My general philosophy on this is to only implement Comparable if there is a truly natural ordering for the object. In the case of a tree node, is height the only way that anyone could ever want to sort? Maybe this is a private class, and the answer is 'yes'. But even then, creating a Comparator isn't that much extra work, and it leaves things flexible in case you decide you want to make that tree node a protected or public class some day.
== tests referential equality. It will not call equals.
Overriding the equals() method will have NO effect on the == operator.
== is used to test if 2 references point to the same object.
equals() method "meaningfully" compares 2 objects.

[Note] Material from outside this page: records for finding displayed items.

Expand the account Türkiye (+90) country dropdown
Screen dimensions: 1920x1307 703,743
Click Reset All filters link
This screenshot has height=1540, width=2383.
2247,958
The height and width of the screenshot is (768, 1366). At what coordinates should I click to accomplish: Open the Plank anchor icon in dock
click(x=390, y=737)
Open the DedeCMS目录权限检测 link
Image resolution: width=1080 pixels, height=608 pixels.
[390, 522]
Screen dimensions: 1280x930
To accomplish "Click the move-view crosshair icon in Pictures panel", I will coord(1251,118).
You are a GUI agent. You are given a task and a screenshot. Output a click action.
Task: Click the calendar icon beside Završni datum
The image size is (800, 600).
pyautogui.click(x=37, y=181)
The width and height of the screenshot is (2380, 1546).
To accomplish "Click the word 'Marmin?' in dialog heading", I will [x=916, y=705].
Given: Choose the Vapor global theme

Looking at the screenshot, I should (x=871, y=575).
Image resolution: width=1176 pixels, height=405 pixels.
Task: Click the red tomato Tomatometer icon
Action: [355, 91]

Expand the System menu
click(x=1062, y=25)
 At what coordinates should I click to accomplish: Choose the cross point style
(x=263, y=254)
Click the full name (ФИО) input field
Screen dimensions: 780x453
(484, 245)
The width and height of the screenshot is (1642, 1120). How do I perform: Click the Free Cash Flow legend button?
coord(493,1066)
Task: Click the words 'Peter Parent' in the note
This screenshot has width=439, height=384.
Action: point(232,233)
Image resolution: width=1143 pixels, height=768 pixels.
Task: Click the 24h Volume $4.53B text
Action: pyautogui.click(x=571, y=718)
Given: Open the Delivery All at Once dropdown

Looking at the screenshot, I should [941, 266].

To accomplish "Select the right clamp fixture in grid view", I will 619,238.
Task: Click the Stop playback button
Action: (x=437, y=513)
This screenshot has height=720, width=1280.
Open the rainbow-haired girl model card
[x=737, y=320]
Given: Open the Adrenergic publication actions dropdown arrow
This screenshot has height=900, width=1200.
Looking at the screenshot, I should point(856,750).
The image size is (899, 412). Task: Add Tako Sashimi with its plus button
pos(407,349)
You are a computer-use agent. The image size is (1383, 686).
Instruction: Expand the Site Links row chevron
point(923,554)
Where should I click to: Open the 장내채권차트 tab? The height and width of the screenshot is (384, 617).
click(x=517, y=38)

It is important to realize the implication of the work "meaningful" here. Equality is easier to understand when you are comparing, for instance, 2 Strings or 2 integers. This is why, the equals() method - inherited from the Object class - is already overridden by the String and Wrapper classes (Integer, Float, etc). However, what if you are comparing 2 objects of type Song. Here, equality can be established on the basis of
1) Artist name
2) Song name
3) or some other criterion
Therefore, you have to override the equals() method to "explicitly" determine "when" 2 Song objects are considered equal.
The "unpredictable behavior" you mentioned in your question relates to objects like the one above (Song) behave when dealing with Collections like Map. You SHOULD NOT use these objects in a map until you override both the equals() and hashcode() method. The reason being how hashmap search and indexing works. Refer the JavaDoc for the specifc rules. What you should remember is:
If 2 objects are meaningfully equal, their hashcode should return the same value. However, it is not necessary for 2 objects to be equal, if they return the same hashcode. Again, Java doesn't enforce any rules regarding this. It is your responsibility to implement the equals() and hashcode() methods correctly.